Latest CNY fixing may herald a more domestic focus by China; CNY rise may quicken
The latest CNY fixing saw the yuan strengthen beyond the 6.4 per dollar mark for the first time in 17 years, while the 4-day cumulative 460 pip move lower in the fixing, was the second biggest over that time frame, following a slightly bigger adjustment last September. According to the most ardent observers of China’s currency policy, it represents a significant shift in policy.
What seems to have taken the market by surprise is the fact that during the past week, in very volatile market conditions, the recent US dollar weakness trend has stabilised, thus making it less clear why the fixing would be set as low as it was.
According to analysts at HSBC, while macro economic factors such as higher inflation, and wider trade surplus have supported a faster pace for CNY appreciation, it is domestic politics that is becoming a more important driver of its currency policy.
Last week’s US sovereign rating downgrade by Standard & Poor’s and the potential for a third round of quantitative easing has stoked real debate in China as to the broader costs and benefits of China's choice of exchange rate policy, HSBC argues in a note published today (11 Aug).
Moreover, alongside recent domestic discontent, that may have been enough to shift FX policy away from the previous stance, by becoming more permissive and lessening the requirement for such large accumulation of dollars, they conclude.

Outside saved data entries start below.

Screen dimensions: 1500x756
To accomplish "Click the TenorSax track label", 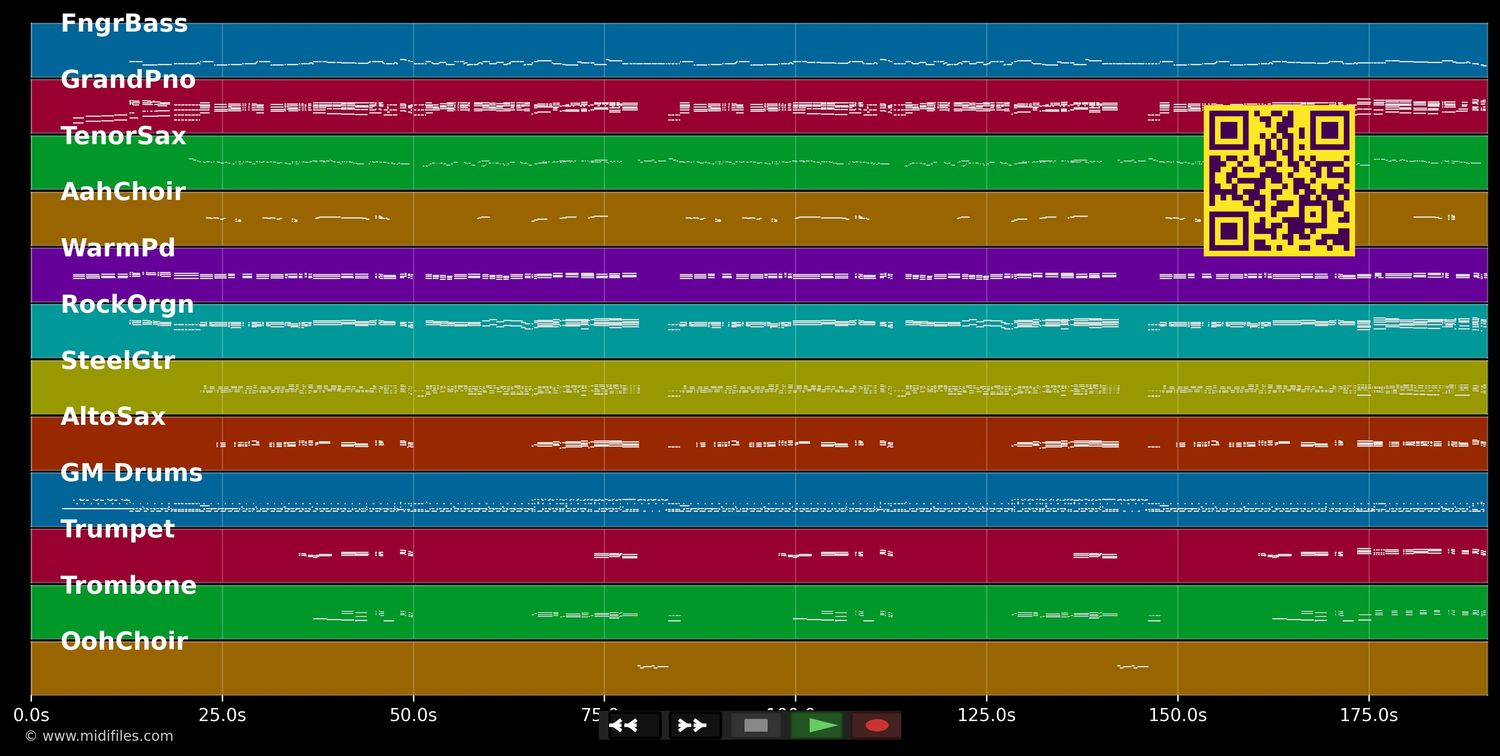I will click(123, 136).
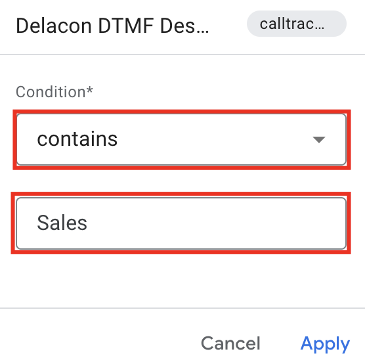
Task: Place cursor after the word Sales
Action: pos(88,223)
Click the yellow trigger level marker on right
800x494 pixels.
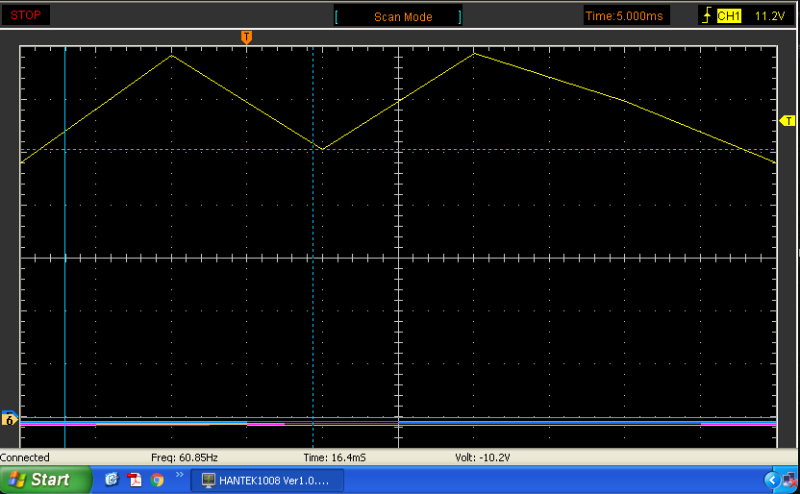786,120
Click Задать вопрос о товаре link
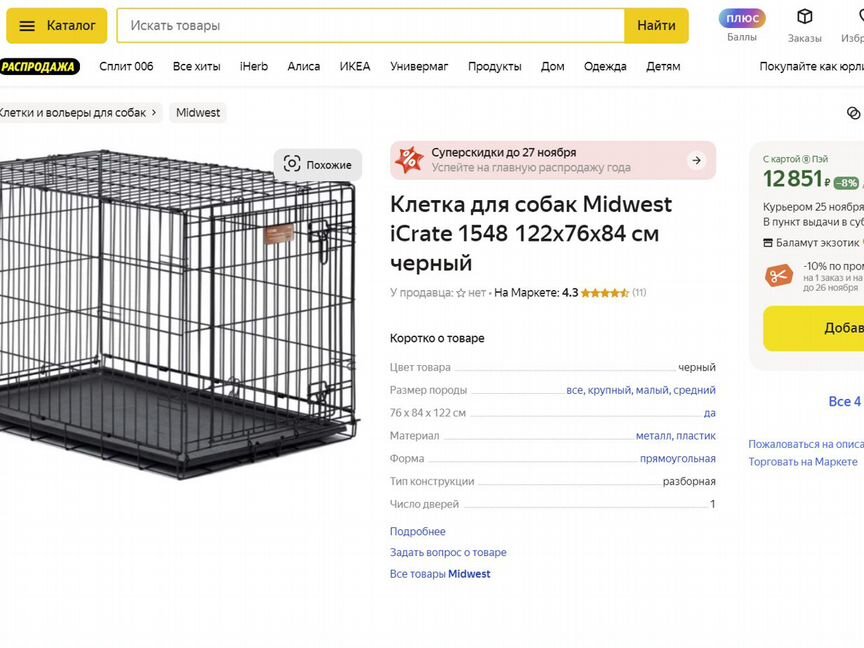Image resolution: width=864 pixels, height=648 pixels. tap(448, 553)
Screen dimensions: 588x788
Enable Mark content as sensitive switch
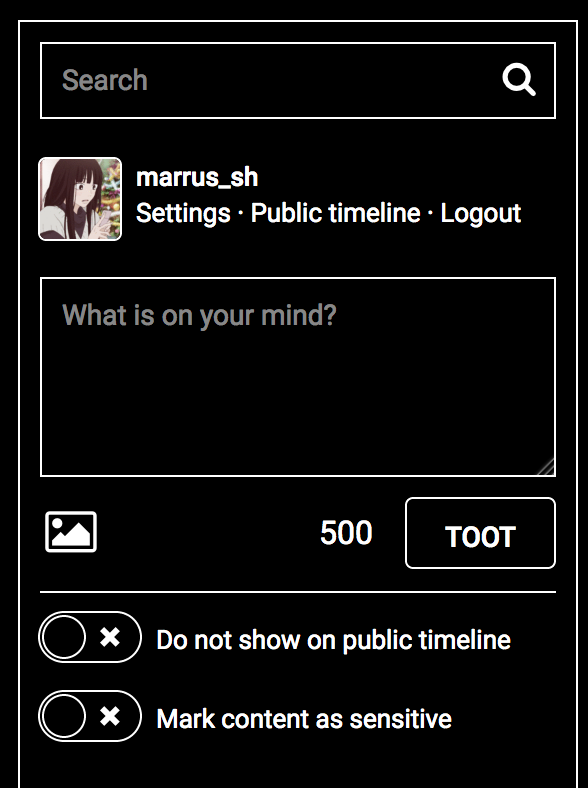click(x=90, y=716)
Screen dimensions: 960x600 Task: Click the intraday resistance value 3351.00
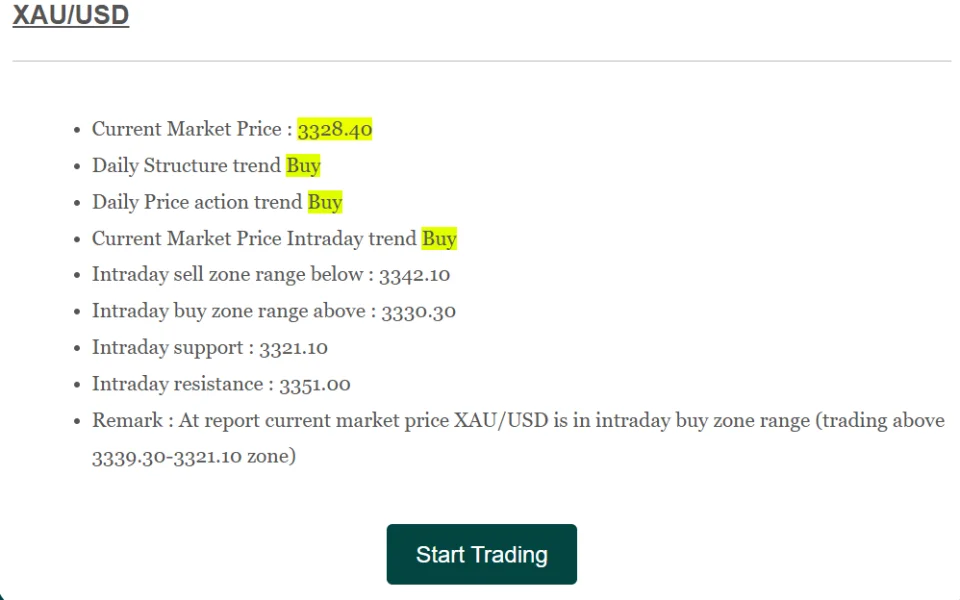click(315, 384)
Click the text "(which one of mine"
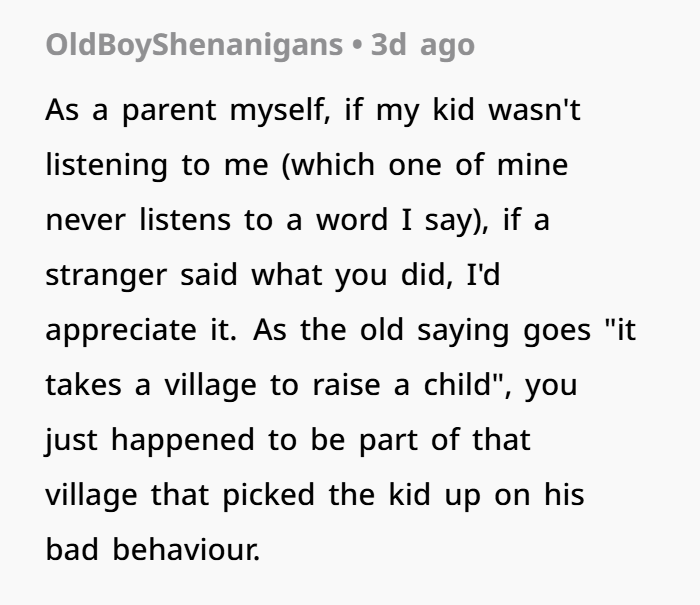 tap(425, 165)
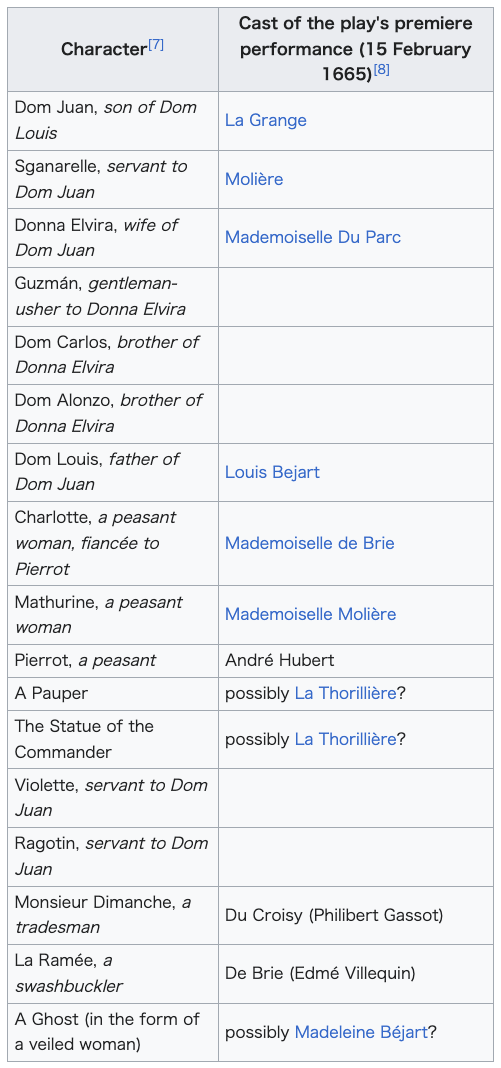Click La Thorillière link in Statue row
Image resolution: width=501 pixels, height=1068 pixels.
[345, 740]
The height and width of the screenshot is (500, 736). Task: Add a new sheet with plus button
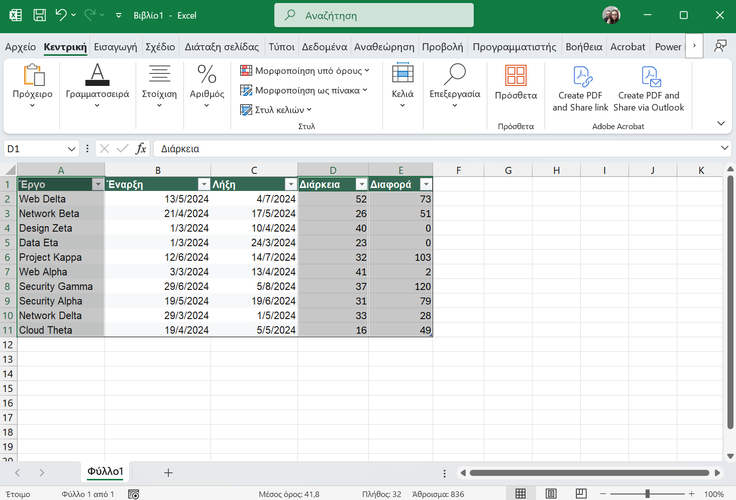(x=168, y=472)
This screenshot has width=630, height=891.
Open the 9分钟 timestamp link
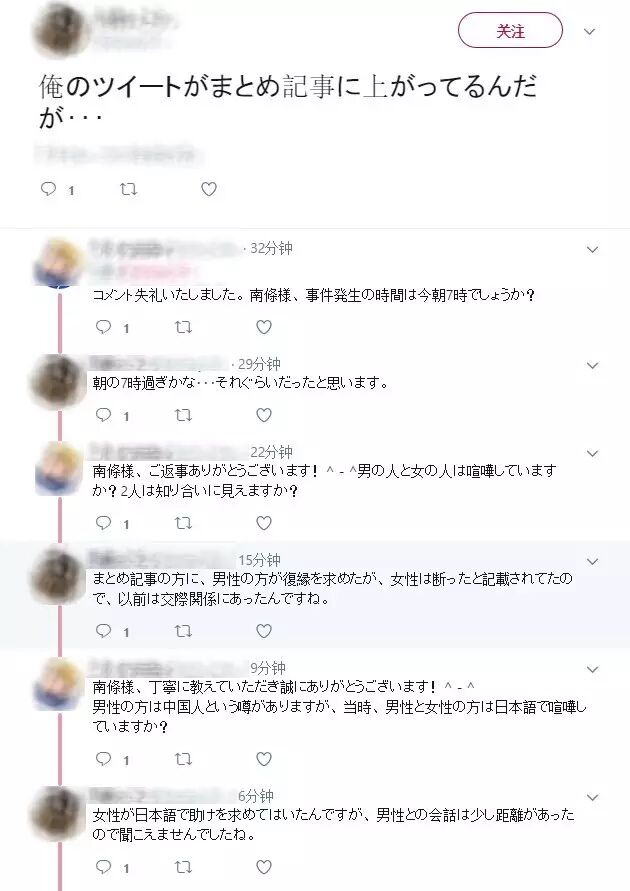(268, 668)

Meanwhile Standard Chartered says that the strong fix sends a clear signal from the People’s Bank of China (PBoC) that China remains confident in the strength of its domestic economy, and has acted as a beacon of strength for Asia ex-Japan currencies.
The yuan is the sole gainer this month among Asia’s 10 most-used currencies excluding the yen, having advanced 0.7 percent versus the dollar as a Standard & Poor’s downgrade of the U.S. credit rating and a rout in global equities prompted investors to pull back from riskier assets. The MSCI Emerging Markets Index of shares dropped 14 percent since July.
Standard Chartered maintains an overweight short- and medium-term FX rating on CNY. They play down concerns about too much CNY appreciation; because on a trade-weighted basis it remains below its June 2010 de-peg level. They add that opportunities still exist for investors to position for CNY strength, as CNY forwards have been cheapening since April and underestimate the likely appreciation.
Limited appreciation priced into forwards
|Sources: Reuters, Bloomberg, Standard Chartered Research
The International Monetary Fund said last month a stronger yuan would help stabilize the global economy, as well as aid government efforts to tame inflation and rebalance the nation’s growth toward domestic demand and away from exports. Data this week showed record overseas sales helped drive China’s trade surplus to a two-year high in July and consumer prices rose at the fastest pace in three years.